If you make a large number of observations which have some true random noise, then the results tend to arrange themselves in a bell-shaped curve called the Normal Curve. The curve shows up no matter the range or the data being observed. The curve aligns itself over the data with it's peak or apex right on top of the average of the observations. If u take a chunk of the curve about the central line of the curve, then the area of the chunk gives the confidence level in percentage that the next observation lies within this region.
So, for example, given a range from 5 to 15, with average at 10, you can predict with approximately 0% confidence that the value is 10, or with 68% confidence that the value lies in the range of 9 to 11, or with 95% confidence that it lies within 8 to 12, and so on. But the requirement is that the randomness involved be really random, and not be because of special circumstances that can be accounted for.
Note that, you cannot, however, predict anything with 100% confidence that the value lies inside the range of 5 to 15. This is because the curve's property of never "touching down" at any value. It just goes on to infinity on either side. I guess that if it didn't, then we would all be cassandras (and her male counterparts).
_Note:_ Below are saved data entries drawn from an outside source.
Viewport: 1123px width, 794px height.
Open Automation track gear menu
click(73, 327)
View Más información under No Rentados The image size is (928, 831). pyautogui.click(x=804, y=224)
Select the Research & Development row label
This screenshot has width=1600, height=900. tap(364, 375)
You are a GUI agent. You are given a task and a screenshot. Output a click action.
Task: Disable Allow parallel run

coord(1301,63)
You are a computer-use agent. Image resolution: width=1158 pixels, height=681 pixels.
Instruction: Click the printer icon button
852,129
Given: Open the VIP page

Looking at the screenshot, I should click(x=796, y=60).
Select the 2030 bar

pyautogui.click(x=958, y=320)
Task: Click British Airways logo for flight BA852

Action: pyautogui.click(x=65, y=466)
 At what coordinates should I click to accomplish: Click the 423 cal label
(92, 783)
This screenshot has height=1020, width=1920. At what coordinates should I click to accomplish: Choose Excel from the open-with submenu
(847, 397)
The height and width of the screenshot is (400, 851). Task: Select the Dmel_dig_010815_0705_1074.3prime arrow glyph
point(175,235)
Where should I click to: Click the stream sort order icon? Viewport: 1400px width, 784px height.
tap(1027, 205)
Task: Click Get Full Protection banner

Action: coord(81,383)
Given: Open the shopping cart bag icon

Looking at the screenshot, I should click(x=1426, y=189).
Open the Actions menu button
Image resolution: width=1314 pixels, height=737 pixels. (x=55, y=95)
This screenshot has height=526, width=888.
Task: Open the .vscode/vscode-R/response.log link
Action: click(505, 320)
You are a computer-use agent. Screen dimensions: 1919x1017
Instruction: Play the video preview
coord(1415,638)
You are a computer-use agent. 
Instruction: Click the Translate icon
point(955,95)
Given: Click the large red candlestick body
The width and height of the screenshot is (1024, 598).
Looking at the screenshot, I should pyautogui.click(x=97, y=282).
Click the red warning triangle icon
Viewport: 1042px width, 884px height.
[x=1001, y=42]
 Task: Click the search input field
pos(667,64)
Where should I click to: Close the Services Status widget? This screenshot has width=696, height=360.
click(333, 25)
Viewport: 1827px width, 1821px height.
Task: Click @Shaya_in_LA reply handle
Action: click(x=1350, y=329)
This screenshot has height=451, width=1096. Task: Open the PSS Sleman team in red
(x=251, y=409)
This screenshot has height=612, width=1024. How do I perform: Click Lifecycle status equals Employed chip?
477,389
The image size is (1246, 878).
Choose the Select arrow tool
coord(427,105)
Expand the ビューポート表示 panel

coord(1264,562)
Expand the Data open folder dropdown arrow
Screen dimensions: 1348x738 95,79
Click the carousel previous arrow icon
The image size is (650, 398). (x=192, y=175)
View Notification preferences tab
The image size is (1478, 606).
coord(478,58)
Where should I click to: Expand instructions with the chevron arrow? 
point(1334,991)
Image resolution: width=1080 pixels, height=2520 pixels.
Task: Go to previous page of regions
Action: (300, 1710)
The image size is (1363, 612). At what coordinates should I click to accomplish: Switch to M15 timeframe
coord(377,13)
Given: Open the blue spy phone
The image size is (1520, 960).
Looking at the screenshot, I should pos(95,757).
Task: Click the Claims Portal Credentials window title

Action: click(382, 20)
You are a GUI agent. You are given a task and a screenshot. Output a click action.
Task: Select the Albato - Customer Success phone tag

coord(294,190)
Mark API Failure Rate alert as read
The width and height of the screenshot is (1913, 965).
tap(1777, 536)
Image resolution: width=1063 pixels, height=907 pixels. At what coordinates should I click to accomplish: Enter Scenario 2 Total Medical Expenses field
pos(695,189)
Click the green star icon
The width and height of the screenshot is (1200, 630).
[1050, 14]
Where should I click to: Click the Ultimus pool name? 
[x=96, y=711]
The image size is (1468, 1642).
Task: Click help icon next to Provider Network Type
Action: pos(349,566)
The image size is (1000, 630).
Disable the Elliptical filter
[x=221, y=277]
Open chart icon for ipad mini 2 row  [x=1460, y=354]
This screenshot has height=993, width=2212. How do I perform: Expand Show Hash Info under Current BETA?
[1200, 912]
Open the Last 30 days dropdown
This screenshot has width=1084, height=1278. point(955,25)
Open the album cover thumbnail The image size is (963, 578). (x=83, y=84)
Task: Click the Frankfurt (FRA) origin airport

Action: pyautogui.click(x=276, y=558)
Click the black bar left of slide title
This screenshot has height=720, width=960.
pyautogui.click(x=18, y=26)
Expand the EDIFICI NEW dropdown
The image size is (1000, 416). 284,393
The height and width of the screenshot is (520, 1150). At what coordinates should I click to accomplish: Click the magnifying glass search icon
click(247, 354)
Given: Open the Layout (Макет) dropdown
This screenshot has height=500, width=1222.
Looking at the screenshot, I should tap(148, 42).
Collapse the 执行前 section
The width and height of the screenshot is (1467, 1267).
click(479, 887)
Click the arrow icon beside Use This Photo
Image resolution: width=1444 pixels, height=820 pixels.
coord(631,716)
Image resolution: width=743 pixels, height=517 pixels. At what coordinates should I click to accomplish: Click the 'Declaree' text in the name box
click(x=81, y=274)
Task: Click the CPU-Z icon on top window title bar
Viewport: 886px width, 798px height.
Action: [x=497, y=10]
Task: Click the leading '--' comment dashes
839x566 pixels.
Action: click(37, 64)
Now that the primer has been laid down, here's the actual content. Richard Gott says that if you are an observer who 'just happened' to observe an event/entity at a non-special part of the object's existence, (that is, neither on the day of its conception not on the day of some event (like war) that could destroy the entity), then your observervation can be mapped in a standard curve which stretches from the entity's creation to it's (future) destruction. And, considering that your visit is non-special (for example, you didn't invited to witness its end), then this situation bears no significant difference to the curve in the above paragraph. Which means, we can apply the same prediction-with-confidence-level trick here too. The resulting prediction will tell you, with some confidence, in which percentage of the entity's lifetime you are observing. From this data, you can predict the entity's lifetime, again, with some confidence.

The title of this post, 'May you live in interesting times', is supposedly a chinese curse. I don't know. But this post gives it a whole new evil dimension. Since you are required to be an observer at non-special times of the entity to make a prediction about it, you can conversely say that the as long as you can predict the longetivity of something, the entity will remains relatively unchanged. Take the act of predicting the longetivity of humanity. If you are eligible to predict, then you are observing it at a non-special or non-interesting time. But if u are living in interesting times, then you can't predict anything because you belong in humanity and something big (possibly bad?) is going to happen to it. Give me boring times any day!

A go at Google:
So now, how about we predict something? Something like Google's existence? Googl has been around since September, 1998. I am making this observation on November, 2005. Since there's nothing special about me observing google today, I can say with 95% confidence that Google will last for more than 2.25 months but less than 281 years.
You can predict the logetivity of other companies, human race, organizations, your relationship or how long your college/university will last, if that will give you pleasure.